MATERIAL TO PROCESS.

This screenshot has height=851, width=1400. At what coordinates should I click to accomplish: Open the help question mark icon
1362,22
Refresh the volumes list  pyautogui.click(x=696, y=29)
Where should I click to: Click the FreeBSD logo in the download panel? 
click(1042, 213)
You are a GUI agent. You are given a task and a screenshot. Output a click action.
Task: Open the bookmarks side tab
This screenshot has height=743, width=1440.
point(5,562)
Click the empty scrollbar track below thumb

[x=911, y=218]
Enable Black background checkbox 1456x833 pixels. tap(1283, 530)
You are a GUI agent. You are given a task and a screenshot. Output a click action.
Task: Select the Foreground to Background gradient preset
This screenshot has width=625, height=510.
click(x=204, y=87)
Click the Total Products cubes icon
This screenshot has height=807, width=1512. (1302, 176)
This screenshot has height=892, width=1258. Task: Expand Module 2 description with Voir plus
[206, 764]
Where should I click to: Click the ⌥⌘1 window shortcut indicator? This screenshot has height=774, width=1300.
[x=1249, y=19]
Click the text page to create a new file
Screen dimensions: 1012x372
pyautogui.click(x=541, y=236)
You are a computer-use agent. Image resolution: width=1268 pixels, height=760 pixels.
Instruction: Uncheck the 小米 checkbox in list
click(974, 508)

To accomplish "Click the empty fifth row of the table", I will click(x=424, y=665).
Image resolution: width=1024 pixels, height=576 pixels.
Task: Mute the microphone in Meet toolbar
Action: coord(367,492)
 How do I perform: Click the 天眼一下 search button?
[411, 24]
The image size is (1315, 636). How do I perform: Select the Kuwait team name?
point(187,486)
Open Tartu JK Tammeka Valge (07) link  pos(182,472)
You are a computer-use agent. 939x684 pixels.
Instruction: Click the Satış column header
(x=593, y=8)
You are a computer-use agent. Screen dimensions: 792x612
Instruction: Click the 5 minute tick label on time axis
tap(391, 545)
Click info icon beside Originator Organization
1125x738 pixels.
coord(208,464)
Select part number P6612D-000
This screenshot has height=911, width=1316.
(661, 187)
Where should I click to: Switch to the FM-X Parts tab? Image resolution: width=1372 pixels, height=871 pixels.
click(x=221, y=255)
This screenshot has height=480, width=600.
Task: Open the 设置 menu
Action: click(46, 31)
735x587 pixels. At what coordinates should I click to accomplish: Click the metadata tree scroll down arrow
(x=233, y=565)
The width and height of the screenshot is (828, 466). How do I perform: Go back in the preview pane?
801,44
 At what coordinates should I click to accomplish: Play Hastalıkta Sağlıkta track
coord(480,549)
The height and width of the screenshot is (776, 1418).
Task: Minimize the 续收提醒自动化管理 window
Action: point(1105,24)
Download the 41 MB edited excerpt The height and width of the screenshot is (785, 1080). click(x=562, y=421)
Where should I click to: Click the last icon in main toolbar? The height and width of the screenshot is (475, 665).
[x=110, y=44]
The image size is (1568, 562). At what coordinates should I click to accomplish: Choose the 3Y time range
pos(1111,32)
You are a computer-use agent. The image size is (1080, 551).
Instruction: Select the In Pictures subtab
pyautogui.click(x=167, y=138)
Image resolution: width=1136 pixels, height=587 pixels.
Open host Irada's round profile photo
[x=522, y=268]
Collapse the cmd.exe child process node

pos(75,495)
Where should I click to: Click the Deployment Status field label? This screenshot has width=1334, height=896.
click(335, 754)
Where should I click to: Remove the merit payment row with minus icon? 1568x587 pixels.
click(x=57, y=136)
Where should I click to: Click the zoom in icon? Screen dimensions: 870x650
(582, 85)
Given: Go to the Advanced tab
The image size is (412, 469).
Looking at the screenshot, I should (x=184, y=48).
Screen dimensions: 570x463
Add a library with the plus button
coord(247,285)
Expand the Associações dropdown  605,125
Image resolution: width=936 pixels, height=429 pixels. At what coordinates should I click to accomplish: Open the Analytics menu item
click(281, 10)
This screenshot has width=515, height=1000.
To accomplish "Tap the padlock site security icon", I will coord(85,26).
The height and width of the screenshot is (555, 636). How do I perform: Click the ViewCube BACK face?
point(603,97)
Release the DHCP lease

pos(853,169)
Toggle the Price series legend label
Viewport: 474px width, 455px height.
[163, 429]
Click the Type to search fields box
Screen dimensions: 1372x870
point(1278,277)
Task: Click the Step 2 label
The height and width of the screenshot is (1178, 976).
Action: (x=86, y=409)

WORK ORDER.
Lines from the one holding "Expand the Associações" to the last line of the records: return these exactly, and only these.

RESPONSE AREA.
Expand the Associações dropdown  605,125
Image resolution: width=936 pixels, height=429 pixels. At what coordinates should I click to accomplish: Open the Analytics menu item
click(281, 10)
This screenshot has width=515, height=1000.
To accomplish "Tap the padlock site security icon", I will coord(85,26).
The height and width of the screenshot is (555, 636). How do I perform: Click the ViewCube BACK face?
point(603,97)
Release the DHCP lease

pos(853,169)
Toggle the Price series legend label
Viewport: 474px width, 455px height.
[163, 429]
Click the Type to search fields box
Screen dimensions: 1372x870
point(1278,277)
Task: Click the Step 2 label
The height and width of the screenshot is (1178, 976).
Action: (x=86, y=409)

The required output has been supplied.